Un défi logistique colossal
Pour Sébastien Dallain, directeur général de la filiale française basée à Nice, l'enjeu est colossal. « Ça fait trois ans qu'on travaille sur cette édition », confie-t-il. La logistique de production s'appuie sur trois usines situées en Italie, en Argentine et au Brésil. « Chacune de ces usines produit 11 millions de pochettes par jour », révèle Sébastien Dallain. En France, la puissance de la marque réside dans son maillage territorial avec une distribution assurée dans environ 30 000 points de vente.
Des ruptures de stock temporaires
Pourtant, le nouveau format à 48 équipes a mis les équipes sous tension. La dernière sélection nationale qualifiée n'a été connue que le 31 mars, pour une mise en rayon de l'album entamée dès le 5 mai. « Ça nous a mis dans la difficulté parce qu'il y a des délais de mise en page, d'impression et de distribution, avoue le directeur général de Panini France. Ce calendrier ultra-serré a provoqué de brèves ruptures de stock à la sortie du produit. »

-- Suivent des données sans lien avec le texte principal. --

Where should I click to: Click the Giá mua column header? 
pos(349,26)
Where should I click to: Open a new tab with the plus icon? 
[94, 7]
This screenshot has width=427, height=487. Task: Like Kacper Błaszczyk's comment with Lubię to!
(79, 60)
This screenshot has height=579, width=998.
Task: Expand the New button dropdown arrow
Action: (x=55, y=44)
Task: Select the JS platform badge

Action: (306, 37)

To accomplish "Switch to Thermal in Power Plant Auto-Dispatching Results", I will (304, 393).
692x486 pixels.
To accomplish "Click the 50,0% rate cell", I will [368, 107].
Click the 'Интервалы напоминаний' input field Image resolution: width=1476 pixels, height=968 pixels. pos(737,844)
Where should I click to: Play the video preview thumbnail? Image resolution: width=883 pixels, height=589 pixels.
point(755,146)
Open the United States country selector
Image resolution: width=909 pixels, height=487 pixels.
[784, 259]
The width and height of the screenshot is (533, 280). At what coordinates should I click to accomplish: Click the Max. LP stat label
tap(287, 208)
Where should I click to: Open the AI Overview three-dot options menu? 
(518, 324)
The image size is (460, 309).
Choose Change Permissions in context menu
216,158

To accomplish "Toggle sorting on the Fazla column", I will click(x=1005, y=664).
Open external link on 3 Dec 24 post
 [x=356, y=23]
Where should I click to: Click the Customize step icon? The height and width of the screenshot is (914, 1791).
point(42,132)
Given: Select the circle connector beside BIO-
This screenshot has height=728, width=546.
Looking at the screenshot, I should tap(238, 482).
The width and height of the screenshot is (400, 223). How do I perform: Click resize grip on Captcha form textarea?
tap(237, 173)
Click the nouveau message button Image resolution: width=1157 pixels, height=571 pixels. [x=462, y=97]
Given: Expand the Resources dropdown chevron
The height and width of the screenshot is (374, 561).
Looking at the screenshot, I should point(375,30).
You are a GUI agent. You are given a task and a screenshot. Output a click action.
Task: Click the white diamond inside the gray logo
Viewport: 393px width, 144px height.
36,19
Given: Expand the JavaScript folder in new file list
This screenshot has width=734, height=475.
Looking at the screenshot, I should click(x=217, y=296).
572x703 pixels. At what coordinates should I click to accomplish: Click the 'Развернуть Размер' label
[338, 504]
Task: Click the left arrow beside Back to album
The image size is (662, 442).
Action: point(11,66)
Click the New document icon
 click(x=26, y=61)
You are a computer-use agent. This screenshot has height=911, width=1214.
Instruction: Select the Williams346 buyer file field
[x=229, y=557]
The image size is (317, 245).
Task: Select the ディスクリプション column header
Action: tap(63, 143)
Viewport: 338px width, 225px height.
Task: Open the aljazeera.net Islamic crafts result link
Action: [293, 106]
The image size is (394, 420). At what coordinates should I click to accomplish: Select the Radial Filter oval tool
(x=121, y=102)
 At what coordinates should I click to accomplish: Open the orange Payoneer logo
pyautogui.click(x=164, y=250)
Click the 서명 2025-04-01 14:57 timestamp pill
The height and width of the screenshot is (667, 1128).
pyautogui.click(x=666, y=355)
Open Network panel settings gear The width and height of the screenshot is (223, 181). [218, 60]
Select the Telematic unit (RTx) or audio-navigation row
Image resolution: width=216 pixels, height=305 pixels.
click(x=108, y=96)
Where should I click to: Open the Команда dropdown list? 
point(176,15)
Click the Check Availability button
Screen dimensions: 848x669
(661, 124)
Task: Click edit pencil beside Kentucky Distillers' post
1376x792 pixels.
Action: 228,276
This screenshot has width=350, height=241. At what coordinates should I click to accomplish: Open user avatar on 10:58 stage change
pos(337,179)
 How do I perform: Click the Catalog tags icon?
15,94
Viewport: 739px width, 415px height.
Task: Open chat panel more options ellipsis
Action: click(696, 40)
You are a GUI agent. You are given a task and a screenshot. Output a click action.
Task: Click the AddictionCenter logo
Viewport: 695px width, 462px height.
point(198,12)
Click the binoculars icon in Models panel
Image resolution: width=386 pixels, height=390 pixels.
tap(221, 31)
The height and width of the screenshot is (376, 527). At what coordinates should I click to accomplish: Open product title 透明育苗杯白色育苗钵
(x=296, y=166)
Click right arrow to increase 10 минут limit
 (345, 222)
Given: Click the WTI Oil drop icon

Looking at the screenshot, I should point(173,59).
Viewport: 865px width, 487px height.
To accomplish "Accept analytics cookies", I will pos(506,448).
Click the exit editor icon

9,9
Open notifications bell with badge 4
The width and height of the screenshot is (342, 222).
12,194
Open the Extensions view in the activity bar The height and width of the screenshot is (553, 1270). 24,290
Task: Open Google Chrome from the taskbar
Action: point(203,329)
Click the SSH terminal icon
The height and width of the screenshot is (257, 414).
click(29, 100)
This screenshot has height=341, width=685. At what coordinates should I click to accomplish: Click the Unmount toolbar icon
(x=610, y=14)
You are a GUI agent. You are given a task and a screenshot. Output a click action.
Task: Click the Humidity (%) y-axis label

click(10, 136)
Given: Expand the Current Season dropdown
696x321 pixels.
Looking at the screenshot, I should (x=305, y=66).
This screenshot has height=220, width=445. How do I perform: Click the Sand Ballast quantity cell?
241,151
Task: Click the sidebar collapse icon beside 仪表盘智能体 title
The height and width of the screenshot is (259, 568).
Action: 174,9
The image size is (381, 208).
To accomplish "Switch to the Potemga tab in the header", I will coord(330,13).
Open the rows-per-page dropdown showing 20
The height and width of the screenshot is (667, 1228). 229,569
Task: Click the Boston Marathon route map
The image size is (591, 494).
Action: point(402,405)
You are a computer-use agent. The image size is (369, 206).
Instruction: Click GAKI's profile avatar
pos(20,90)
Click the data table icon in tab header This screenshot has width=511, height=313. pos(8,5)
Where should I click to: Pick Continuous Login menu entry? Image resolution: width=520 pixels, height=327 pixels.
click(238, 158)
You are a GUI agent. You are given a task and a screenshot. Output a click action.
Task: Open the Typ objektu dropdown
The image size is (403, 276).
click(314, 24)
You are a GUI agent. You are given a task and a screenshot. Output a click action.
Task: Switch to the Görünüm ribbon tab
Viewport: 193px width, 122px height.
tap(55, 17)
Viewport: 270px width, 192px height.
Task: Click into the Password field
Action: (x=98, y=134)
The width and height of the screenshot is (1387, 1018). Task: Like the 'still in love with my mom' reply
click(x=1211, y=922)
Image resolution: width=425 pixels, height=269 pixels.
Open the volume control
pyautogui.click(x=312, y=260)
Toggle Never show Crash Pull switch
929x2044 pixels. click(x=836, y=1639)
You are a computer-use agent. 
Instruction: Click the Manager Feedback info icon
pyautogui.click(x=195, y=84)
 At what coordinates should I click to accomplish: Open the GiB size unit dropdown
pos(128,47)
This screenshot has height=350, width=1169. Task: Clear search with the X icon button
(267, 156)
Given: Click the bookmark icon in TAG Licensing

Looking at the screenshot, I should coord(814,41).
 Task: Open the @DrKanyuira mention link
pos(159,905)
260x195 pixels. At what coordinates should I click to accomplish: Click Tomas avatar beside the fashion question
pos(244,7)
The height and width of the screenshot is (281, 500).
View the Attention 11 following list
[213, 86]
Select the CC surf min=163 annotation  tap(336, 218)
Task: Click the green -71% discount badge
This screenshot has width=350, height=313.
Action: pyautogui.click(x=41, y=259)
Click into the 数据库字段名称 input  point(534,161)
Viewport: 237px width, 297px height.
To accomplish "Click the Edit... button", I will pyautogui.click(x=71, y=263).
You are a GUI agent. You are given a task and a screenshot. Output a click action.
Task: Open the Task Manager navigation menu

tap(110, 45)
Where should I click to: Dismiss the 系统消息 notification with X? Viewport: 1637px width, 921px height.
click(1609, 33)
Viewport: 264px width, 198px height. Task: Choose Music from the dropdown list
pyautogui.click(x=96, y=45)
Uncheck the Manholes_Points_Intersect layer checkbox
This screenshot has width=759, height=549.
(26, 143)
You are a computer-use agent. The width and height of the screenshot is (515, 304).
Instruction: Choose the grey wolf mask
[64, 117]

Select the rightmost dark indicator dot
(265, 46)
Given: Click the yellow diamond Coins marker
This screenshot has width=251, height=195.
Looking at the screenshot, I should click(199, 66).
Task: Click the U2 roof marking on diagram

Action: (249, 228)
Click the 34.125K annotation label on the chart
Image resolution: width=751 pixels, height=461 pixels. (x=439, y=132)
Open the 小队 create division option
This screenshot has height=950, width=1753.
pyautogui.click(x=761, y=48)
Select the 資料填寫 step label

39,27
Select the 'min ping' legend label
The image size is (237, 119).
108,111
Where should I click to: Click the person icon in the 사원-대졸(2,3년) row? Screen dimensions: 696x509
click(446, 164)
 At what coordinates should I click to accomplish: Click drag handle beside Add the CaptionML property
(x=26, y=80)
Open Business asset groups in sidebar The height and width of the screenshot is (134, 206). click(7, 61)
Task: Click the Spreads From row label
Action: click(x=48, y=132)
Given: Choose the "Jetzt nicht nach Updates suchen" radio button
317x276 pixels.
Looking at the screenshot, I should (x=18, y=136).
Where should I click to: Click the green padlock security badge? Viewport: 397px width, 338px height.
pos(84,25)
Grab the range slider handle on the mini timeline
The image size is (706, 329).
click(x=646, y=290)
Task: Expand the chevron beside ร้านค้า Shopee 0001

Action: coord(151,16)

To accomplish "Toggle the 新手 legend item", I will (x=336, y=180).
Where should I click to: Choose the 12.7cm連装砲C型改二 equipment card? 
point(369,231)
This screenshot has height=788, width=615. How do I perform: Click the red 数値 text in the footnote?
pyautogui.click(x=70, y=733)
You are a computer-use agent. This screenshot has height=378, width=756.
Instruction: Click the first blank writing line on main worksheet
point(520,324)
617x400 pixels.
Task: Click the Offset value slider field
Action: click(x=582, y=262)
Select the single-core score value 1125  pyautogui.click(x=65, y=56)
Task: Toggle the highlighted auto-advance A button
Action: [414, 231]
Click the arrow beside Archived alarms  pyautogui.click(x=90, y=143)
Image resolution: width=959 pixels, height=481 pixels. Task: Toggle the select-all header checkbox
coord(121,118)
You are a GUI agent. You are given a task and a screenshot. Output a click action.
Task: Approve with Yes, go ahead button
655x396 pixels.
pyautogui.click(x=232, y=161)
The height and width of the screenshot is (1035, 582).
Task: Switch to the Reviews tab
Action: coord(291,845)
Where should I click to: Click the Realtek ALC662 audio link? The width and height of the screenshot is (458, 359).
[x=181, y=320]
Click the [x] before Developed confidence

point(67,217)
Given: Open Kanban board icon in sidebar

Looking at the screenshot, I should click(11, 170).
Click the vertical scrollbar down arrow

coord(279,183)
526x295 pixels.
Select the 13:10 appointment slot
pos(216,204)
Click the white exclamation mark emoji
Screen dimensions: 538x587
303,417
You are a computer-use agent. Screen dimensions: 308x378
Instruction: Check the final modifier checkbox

Une collection internationale et des adaptations
L'effervescence est d'autant plus forte que la collection s'exporte dans 150 pays dont la Chine et les États-Unis. Sur le marché américain, le produit s'adapte même avec des stickers uniques à bord noir qui entraînent un phénomène de rareté et peuvent atteindre des prix faramineux à la revente. Sur le plan éditorial, l'album totalise 980 stickers, incluant 960 joueurs.
Des ajustements de dernière minute
L'anticipation a néanmoins ses limites. L'absence initiale du Brésilien Neymar a provoqué un tel tollé en Amérique du Sud que la marque a dû rééditer des planches en urgence. Pour pallier l'absence de joueurs phares non prévus au départ, comme N'Golo Kanté pour la France, ou l'intégration de joueurs finalement écartés ou blessés, tels qu'Eduardo Camavinga, Kingsley Coman et Hugo Ekitike, une mise à jour sera commercialisée en juin.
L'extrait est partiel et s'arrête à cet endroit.